Tagung Winterthur - 25. September 1999

Leistungsauftrag, Marketing, Controlling: Schöne neue Museumswelten
Dr. Caesar Menz, Direktor, Musée d’art et d’histoire, Genf




"A museum is a museum is a museum. " Dieses abgewandelte Gertrude Stein-Zitat pflegte Wolf-Dieter Dube als Generaldirektor der Berliner Museen jeweils zu verwenden, wenn es ihm darum ging, darauf hinzuweisen, dass das Kapital des Museums primär aus seiner Sammlung besteht, die es zu konservieren, zu erforschen, auszubauen und zu vermitteln gilt, eine Arbeit, die auf Dauer angelegt ist und deren Vollendung Jahrzehnte in Anspruch nimmt.

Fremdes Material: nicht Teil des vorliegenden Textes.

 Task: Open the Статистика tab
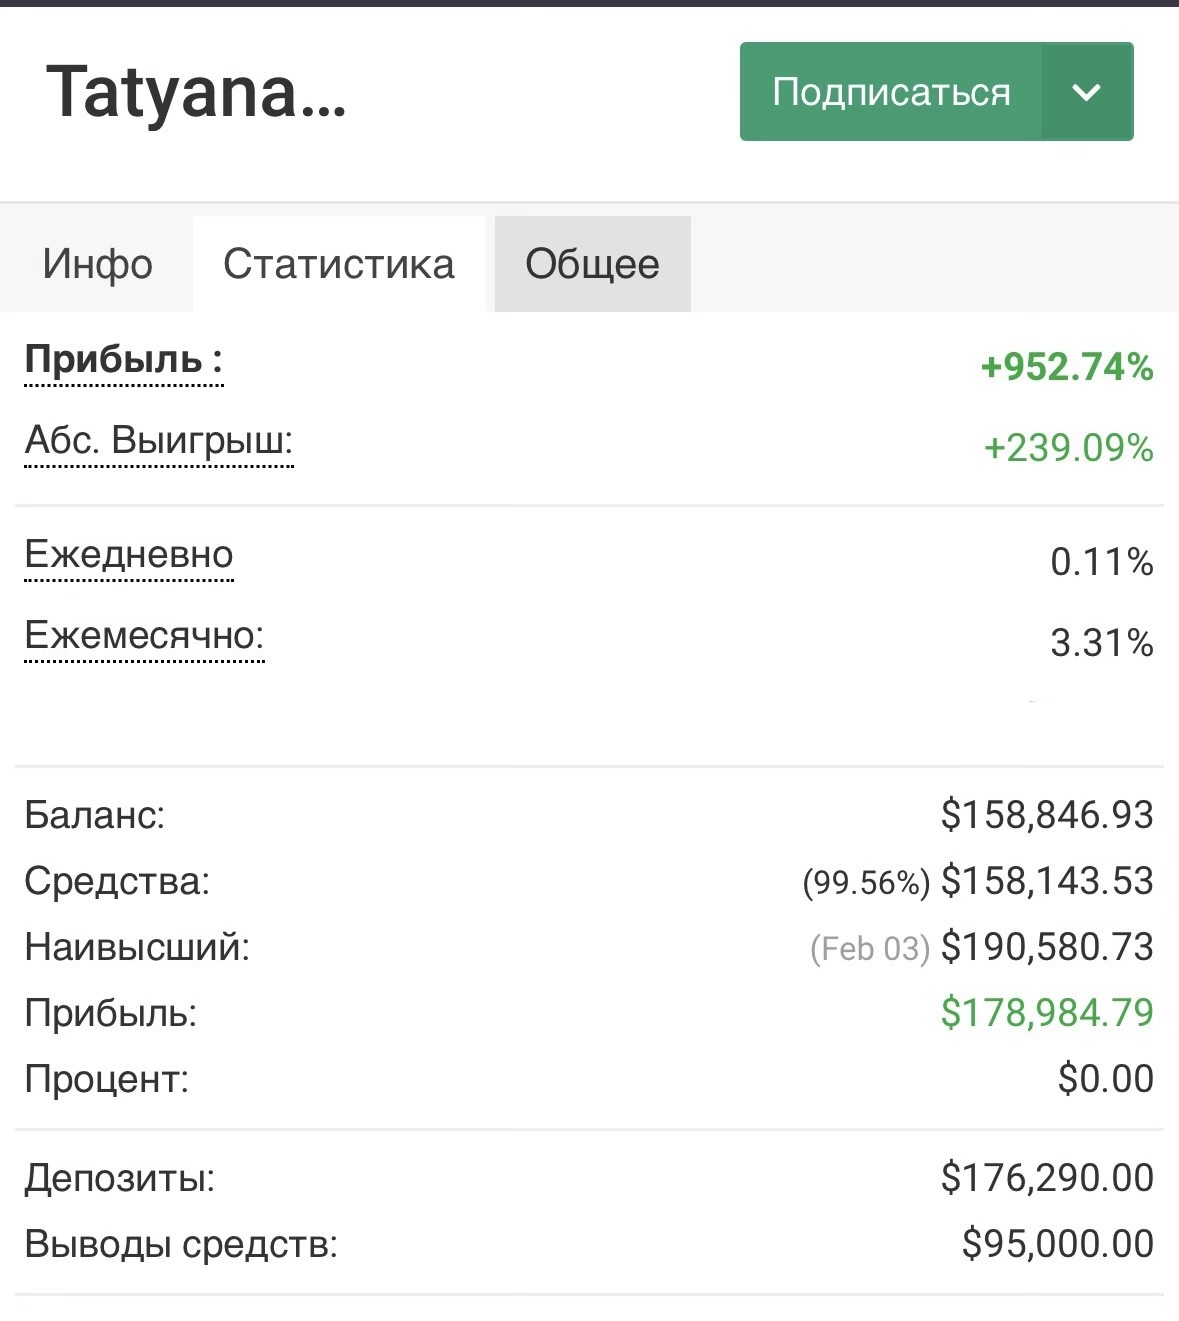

Unser Auftrag ist also primär ein wissenschaftlicher und konservatorischer sowie - immer stärker - ein pädagogischer. Im 19. und bis weit ins 20. Jahrhundert war dieser Auftrag auch gesellschaftlich klar definiert und anerkannt. Private Trägerschaften oder die öffentliche Hand stellten die Mittel zur Verfügung, die Sammlungen auf- und auszubauen und Häuser zu errichten, die es erlaubten, die Bestände in einem entsprechenden Rahmen zu präsentieren. Die Museumsarchitektur gehörte denn auch zu den vornehmen Bauaufgaben des vergangenen Jahrhunderts und erlebt heute eine Renaissance. Konservatoren profilierten sich als Sammler und glänzten durch Gelehrtheit und Kennerschaft. Ihr Hauptaugenmerk galt der Sammlung. Der Besucher war im Museum willkommen, mehr nicht.

Ein Museum kann sich heute nicht allein durch die Qualität der Bestände sowie deren wissenschaftliche Bearbeitung profilieren. Es hat « events » zu liefern und gleichzeitig eine Museumsarchitektur, die so spektakulär ist, dass sie in sich selbst ein « event» darstellt. Events heisst in der branchenüblichen Prosa Sonderausstellungen möglichst mit « namedroping », « golden ages » und « tresors ». Kurz: das Museum als Gans, die goldene Eier legt.

Es ist nicht die Gesellschaft, die uns auf diesen Pfad geführt hat, die Museen haben ihr Angebot selbst erweitert, wollten - und wollen noch - durch immer aufwendigere Ausstellungen die Gunst des Publikums für sich gewinnen, selbstverständlich in der ehrenvollen Absicht, dem Besucher etwas zu bieten.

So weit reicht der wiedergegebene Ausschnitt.